Yahu;

Dolar biraz kıpırdasa.

Altın parıldasa.

Yağmur çok yağsa!

Kar yolları kapasa.

Zam üstüne zam yaparsınız.

Bu konuda Allah’tan korkmadığınızı ve kuldan da utanmadığınızı biliyoruz.

Ancak son tarihi geçmiş ürünleri “çöpe” atarken hiç mi vicdanınız sızlamıyor…?

***

Şimdi burada isimlerini tek tek yazmayacağım.

Ancak hepimizin yakından bildiğiniz malum “marketler” her gün “son kullanma tarihi” geçti diye çöpe öyle gıda maddeleri atıyor ki içiniz parçalanır.

Birçok insanın sofrasına koyamadığı;

Hele garibanın çoluğuna çocuğuna henüz daha tattıramadığı ne ürünler her gün boşu boşuna çöpe gidiyor.

Yazık günah ya…!

***

Diyeceksiniz ki;

- Son kullanma tarihi geçmiş ürünleri millete mi yedirsinler?

Elbette hayır.

Ancak “son kullanma tarihi” geçti diye de memleketteki binlerce market zinciri “çöp dağları” oluşturmasın.

Bu ürünlerin bir şekilde çöğe gitmesi engellensin.

Nasıl mı?

Aslında çok basit…!

***

Her market, raflardaki ürünleri günü gününe, saati saatine takip ediyor.

Öyleyse “son kullanma tarihi” yaklaşan ürünleri belirli günlerde dağıtın garibana!

Hadi onu yapmadınız.

Parayı çok seviyorsunuz.

**Verilen Veriler**
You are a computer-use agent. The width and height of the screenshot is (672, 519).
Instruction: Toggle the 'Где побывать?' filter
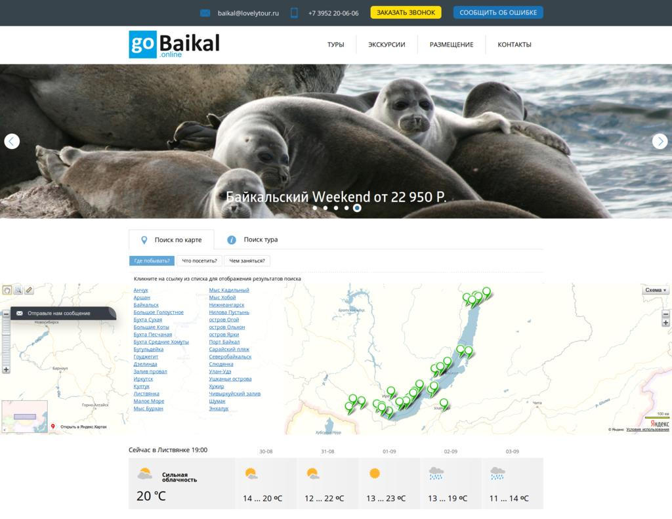(152, 260)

**Verilen Görev A**
Okuma parçasına göre her market, raflardaki ürünleri nasıl takip ediyor?
**Verilen Görev B**
Okuma parçasında "Birçok insanın sofrasına" sözlerinden başlayıp "Elbette hayır." sözlerine kadar uzanan bölümün tamamını olduğu gibi kopyalayın.

**Eksiksiz Yanıt A**
Her market, raflardaki ürünleri günü gününe, saati saatine takip ediyor.

**Eksiksiz Yanıt B**
Birçok insanın sofrasına koyamadığı;

Hele garibanın çoluğuna çocuğuna henüz daha tattıramadığı ne ürünler her gün boşu boşuna çöpe gidiyor.

Yazık günah ya…!

***

Diyeceksiniz ki;

- Son kullanma tarihi geçmiş ürünleri millete mi yedirsinler?

Elbette hayır.